Devant le regard légèrement exaspéré d'Hotch, elle calma aussitôt ses ardeurs, mais ne se départit pas de son sourire jovial et rempli de fierté.

-Bref, j'arrête de me lancer des fleurs et je vous fais part du fruit de mon intelligence. Ou de mon talent. Ou de mon travail… Enfin, des trois…

Morgan sourit légèrement.

-Poupée, tu t'égares…

La jeune femme rougit légèrement et opina vigoureusement, excitée comme une puce.

-Tu as raison, mon chéri…Désolée ! Il faut que je me reprenne et que j'arrête de boire autant de café! Bon…En fait, j'ai trouvé quatre autres victimes possibles de notre tueur. Et par « possibles », je veux dire, « quasiment sûres ».

Spencer sentit ses membres se raidir violemment : elle en avait donc trouvé quatre sur cinq… Si toutefois, il s'agissait bien de ses victimes… Mais quelque chose lui disait que Garcia ne se plantait pas. Pas qu'elle soit infaillible, mais elle était assurément l'une des meilleures dans son domaine et se trompait rarement. Roger sembla décontenancé par ses propos et fronça les sourcils.

-Comment ? Je veux dire… J'ai fait des recherches dans toutes les bases de données de tous les états…

Penelope, semblant pour la première fois remarquer la présence de l'inspecteur, s'adressa à lui poliment et d'une manière un peu plus neutre.

-Et vous aviez bien cherché… mais ces meurtres sont différents. Les quatre victimes, même si elles ont le même âge que les autres, provenaient de la classe moyenne et n'ont pas subi de tortures. Elles ont juste eu les veines coupées au niveau des poignets… Enfin, « juste » c'est un peu un terme inapproprié puisque ça les a tuées, mais…

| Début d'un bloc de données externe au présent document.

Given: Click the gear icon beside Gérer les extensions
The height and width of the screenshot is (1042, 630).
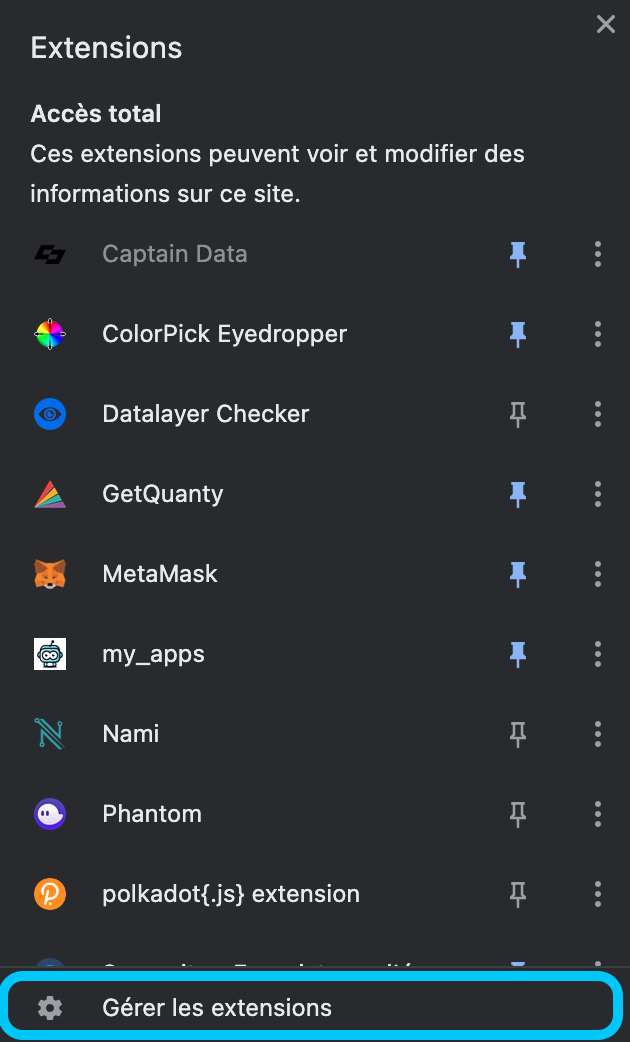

Spencer se mit à pester intérieurement contre Garcia, sans arriver à comprendre comment elle avait pu faire le lien… Rossi la coupa aussitôt, se posant sans doute les mêmes questions que lui, mais avec la peur en moins.

-Comment peux-tu être sûre que les meurtres sont liés puisque le mode opératoire est différent ?

Garcia fit tourner son stylo couvert de plume entre ses doigts et savoura un instant le trouble qu'elle semait chez les profileurs, avant de répondre sur un ton mystérieux et amusé :

-Simplement parce que je suis Dieu et toute puissante… et que j'ai lu les rapports des experts médico-légaux.

Elle fit une pause, se délectant de la perplexité des agents, avant de s'expliquer.

-Notre homme est intelligent, mais moins que moi…

Spencer lui lança un regard noir, partagé entre la colère et la peur, mais elle ne l'aperçut pas.

-En fait, en lisant ces rapports, j'ai remarqué qu'autour de la troisième victime connue, tuée juste après une longue période d'un des étranges congés sabbatiques de notre tueur, il y avait d'infimes traces du sang et donc de l'ADN… d'Alexa Lisben ! Les experts en sont venus à la conclusion que le tueur avait toujours du sang de cette femme sous les semelles de ses converses pointure quarante-trois et qu'il l'avait transporté d'une scène de crime à une autre ! Si ça, c'est pas un coup du karma… !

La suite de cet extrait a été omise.